Coding automation is advancing at an unprecedented pace across the startup ecosystem, with companies currently reporting automation levels between 15% and 50% and targeting 40% to 85% by the end of 2025.
What once seemed like a distant vision has quickly become a strategic priority as startups adopt generative AI tools to reimagine the way software is written, tested, and deployed.
From e-commerce and fintech to SaaS and AI, startups are racing to streamline development workflows, enhance productivity, and free up engineering teams to focus on higher-value innovation.
Adtech firm InMobi is already halfway to its goal, having automated 50% of its software coding. CEO Naveen Tewari recently said in a LinkedIn post that the company is targeting 80% automation by the end of the year. B2B e-commerce platform Udaan is not far behind, with 90% of its front-end development and 30% to 50% of its back-end systems already automated. The company’s senior vice president and head of engineering, K Siddhartha Reddy, told Fe that Udaan is empowering every developer with AI-driven tools to increase productivity ten-fold and redirect focus toward architecture, innovation, and user-centric problem solving.
SaaS unicorn LeadSquared, backed by WestBridge Capital, has integrated AI tools such as GitHub Copilot and Claude Code to automate 20% to 30% of routine coding tasks, such as writing boilerplate code, generating unit tests, and handling CRUD operations. The company is targeting 75% automation of undifferentiated code, including quality assurance, DevOps, and unit testing, and aims for 50% automation of core production code by the end of the year. Vikas Boggaram Setty, vice president of engineering at LeadSquared, said the company’s strategy involves embedding generative AI throughout the software development life-cycle – from project planning to post-release analysis – using smarter models that can better interpret developer intent and integrate seamlessly into development environments.
Conversational messaging platform Gupshup has automated 35% of its coding workflows and plans to scale that to 70-75% in the coming months. The company is focusing on early-stage testing, reusable code components, and expanding its use of AI-assisted development tools. Similarly, conversational AI startup CoRover has reached 40% automation, largely in repetitive code generation, testing, and deployment. Founder and CEO Ankush Sabharwal said CoRover’s AI-powered framework, which uses natural language processing and machine learning, enables code synthesis, bug detection, and parts of the re-factoring process. The company expects to push automation to 65% by year-end by expanding model coverage to areas like AI-assisted code reviews, optimisation, and broader framework integration.
Freshworks has also been reaping the benefits of AI in development. A recent company blog noted that its software engineers have seen a 30% reduction in coding time, and 61% reported improvements in code quality and a reduction in technical debt. GenAI startup Gnani AI has automated around 25% to 30% of its routine coding tasks and aims to raise that to 40% to 50% this year through a mix of internal models and external developer productivity tools.
While high-growth and late-stage startups in traditionally tech-heavy sectors like SaaS and e-commerce are leading the push, other sectors are catching up. Education platform PhysicsWallah confirmed to Fe that it has made significant strides in automation, though it didn’t disclose specific figures. Investment platform InvestorAi is currently at 15% automation and is running experiments with AI agents to automate large-scale updates.
It aims to scale to 75% by the end of 2025. Despite the aggressive automation targets, startups emphasise that their goal is not to replace human developers. Instead, automation is being deployed to eliminate repetitive, low-value tasks so engineers can focus on critical thinking, user experience, and system optimisation. AI, they acknowledge, still lacks the nuanced understanding and contextual judgment needed for high-stakes or complex decision-making in software design.

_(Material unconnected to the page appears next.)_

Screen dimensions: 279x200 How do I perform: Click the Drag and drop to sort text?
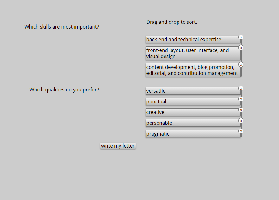click(x=172, y=22)
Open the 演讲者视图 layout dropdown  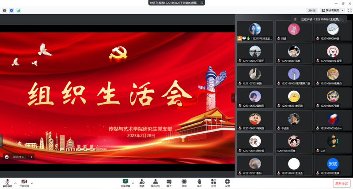pos(332,10)
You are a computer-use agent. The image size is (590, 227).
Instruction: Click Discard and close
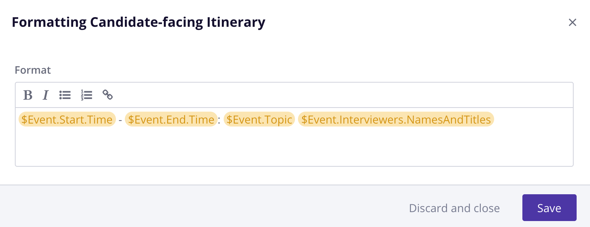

To support this shift, many companies are investing in reskilling programmes to transition developers into roles requiring deeper technical expertise, such as AI/ML engineering and solution architecture. Startups are also creating opportunities in emerging areas like AI ethics, model training, and collaborative workflows, with the broader goal of integrating automation in a way that enhances rather than displaces human talent.